Her book also leaves the reader in no doubt that there is an unhealthily close relationship between the grandees of politics and energy. Jean-Claude Lenoir used to be in charge of buttering up parliamentary contacts for Electricité de France. He is now a parliamentarian for Nicolas Sarkozy’s Union for a Popular Movement. In 2004, he was put in charge of drafting legislation on electricity and gas.
The attempts by the nuclear industry to rebrand itself as green and as a solution to climate change look all the more cynical when you examine who that industry has hopped into bed with here in Brussels. Areva and Vattenfall say they are committed both to nuclear and renewable energy. Yet they have allied themselves with some of the world’s dirtiest men. The two firms are part of the European Energy Forum, which also includes Shell and BP, the wreckers of the Niger Delta and Gulf of Mexico respectively. The forum arranges for MEPs to go on corporate-sponsored junkets. Later this week, the forum will participate in a trip to Canada, where our elected representatives will be able to inspect work on extracting tar sands that will accelerate global warming.

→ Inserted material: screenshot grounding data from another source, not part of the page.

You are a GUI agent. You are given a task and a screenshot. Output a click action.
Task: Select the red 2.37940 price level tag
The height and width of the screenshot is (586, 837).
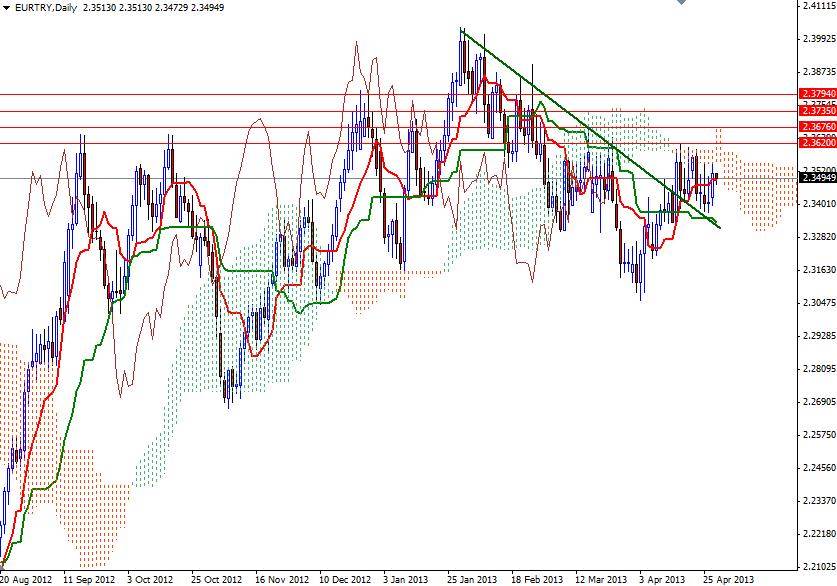[815, 94]
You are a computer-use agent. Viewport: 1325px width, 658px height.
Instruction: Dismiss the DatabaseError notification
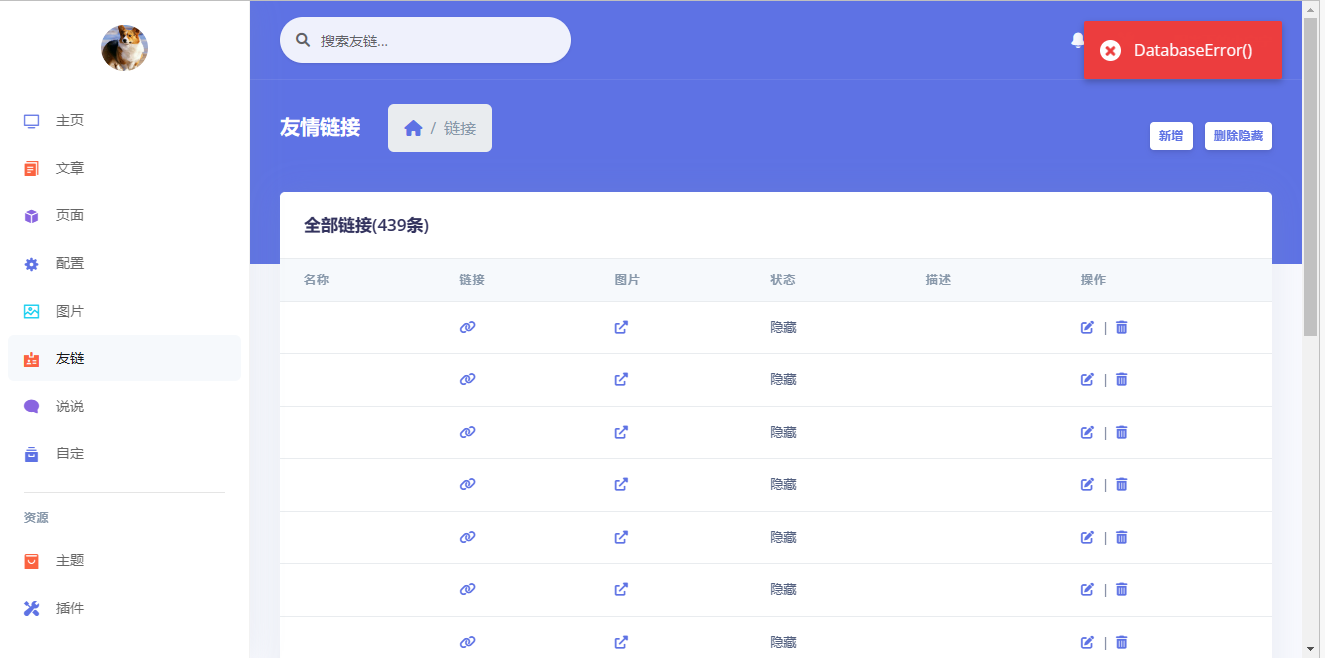click(x=1109, y=50)
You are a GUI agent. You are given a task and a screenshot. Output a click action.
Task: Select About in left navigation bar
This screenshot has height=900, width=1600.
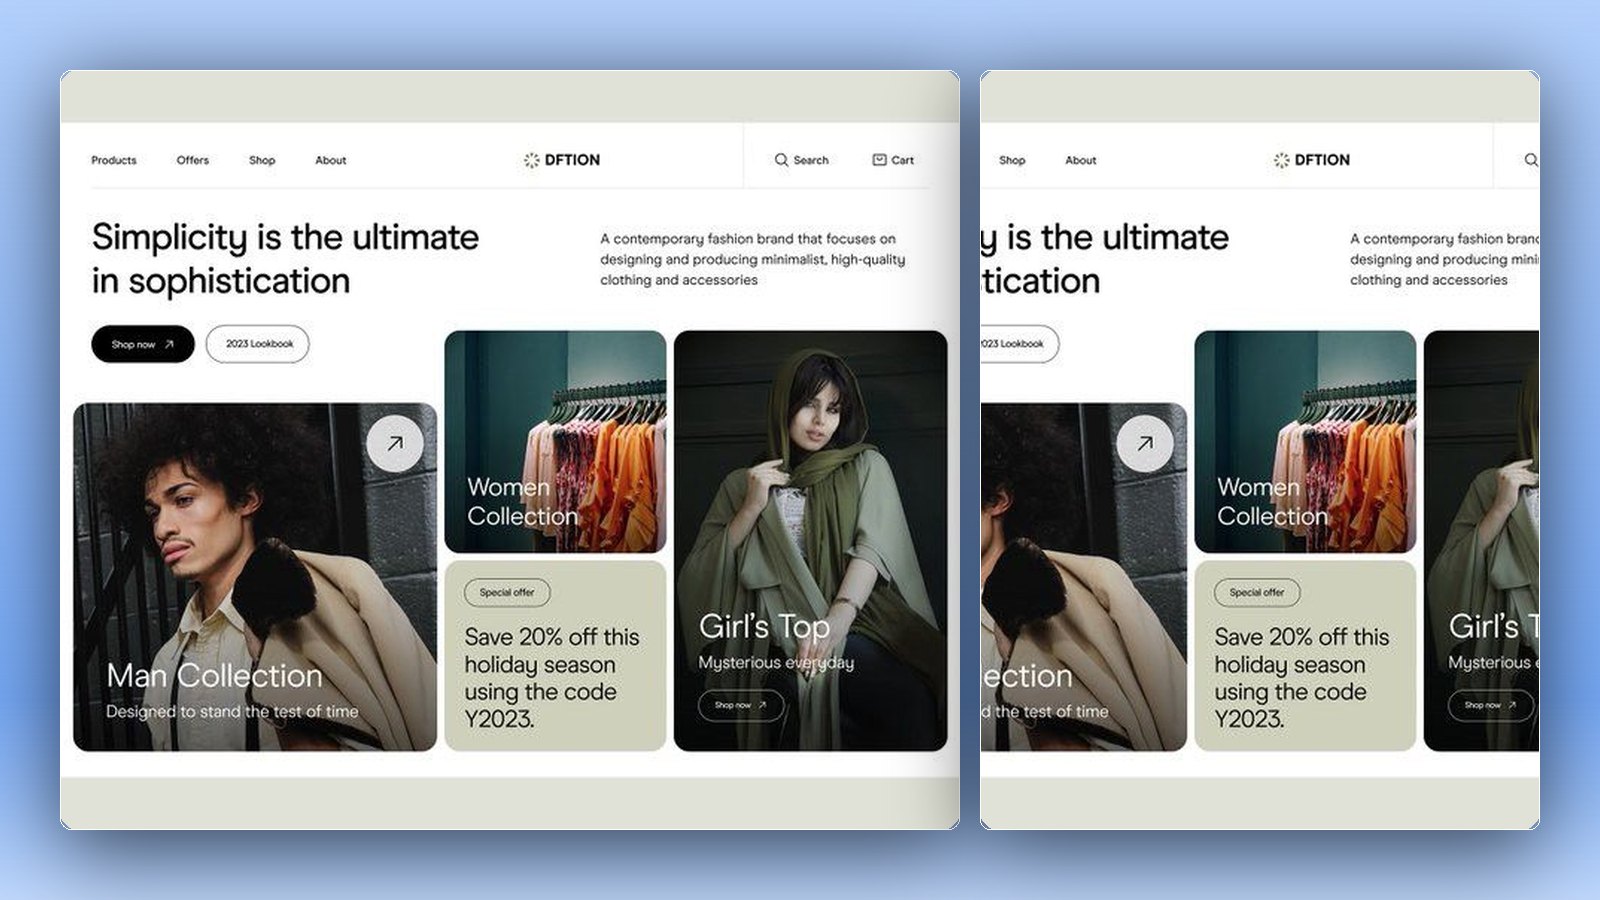[331, 160]
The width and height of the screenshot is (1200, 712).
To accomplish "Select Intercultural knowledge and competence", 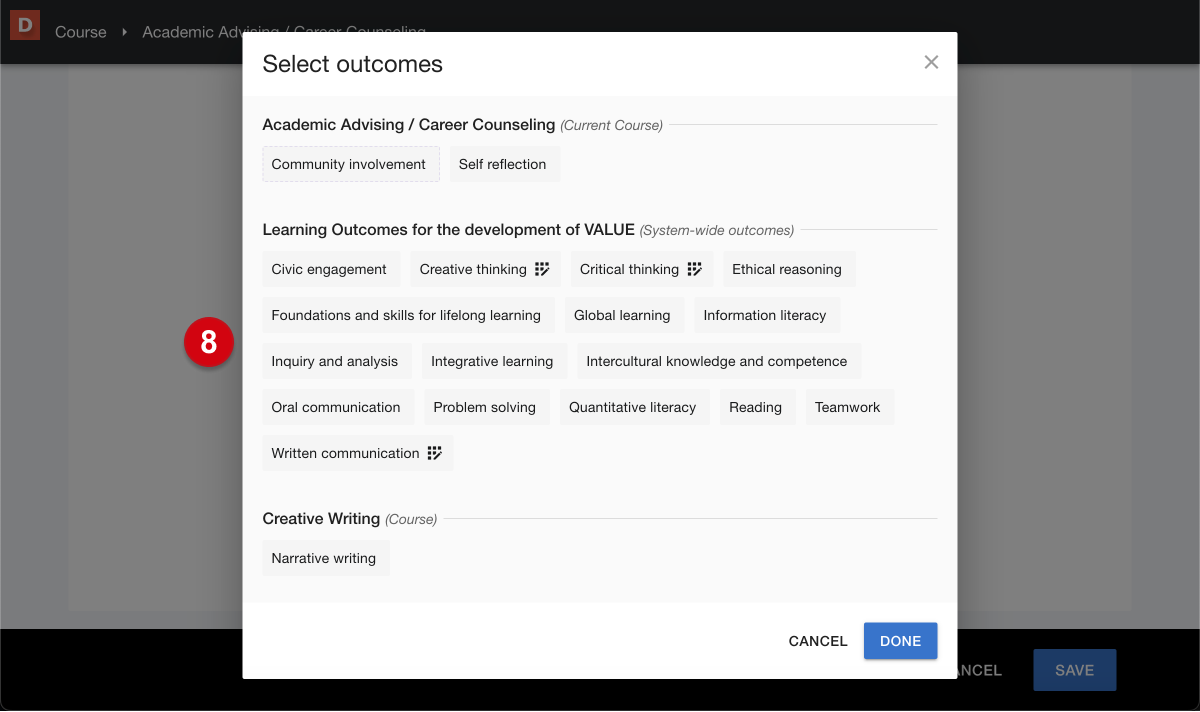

Research reactor in earthquake zone
The Fukushima disaster should have shattered all illusions about the safety record of nuclear power. Yet big nukes are still being cosseted by the EU’s institutions. On 7 March – four days before the Japanese earthquake that triggered a series of meltdowns in Fukushima – the European Commission recommended that 2.5 billion euros should be allocated to nuclear research in 2012 and 2013. The EU’s governments endorsed that proposal in late June.
A particularly obscene aspect of this decision is that much of the money involved will be spent on a project called ITER, the international thermonuclear experimental reactor. It is being built in Cadarache in Provence. A 1994 paper drawn up by the French Institute for Nuclear Safety and Protection (IPSN) said that the area surrounding Cadarache is one of “destructive seismic disturbances”. Significant seismic events are likely to occur in that region about once a century, the paper noted, with the last major event of such a nature in 1913.
A few weeks before he died last year, the Nobel-winning physicist Georges Charpak urged that ITER be shelved and the money earmarked for it spent on “useful research”. Echoing his call, Lepage denounces the French government for insisting that ITER continues, against the interest of the country’s taxpayers. “The truth is that the megalomania of the nuclear lobby has put France, already in a bad financial position, in a financial vice it will be difficult to loosen,” she writes.
How much longer can policymakers be allowed remain heedless to the wake-up call from Fukushima?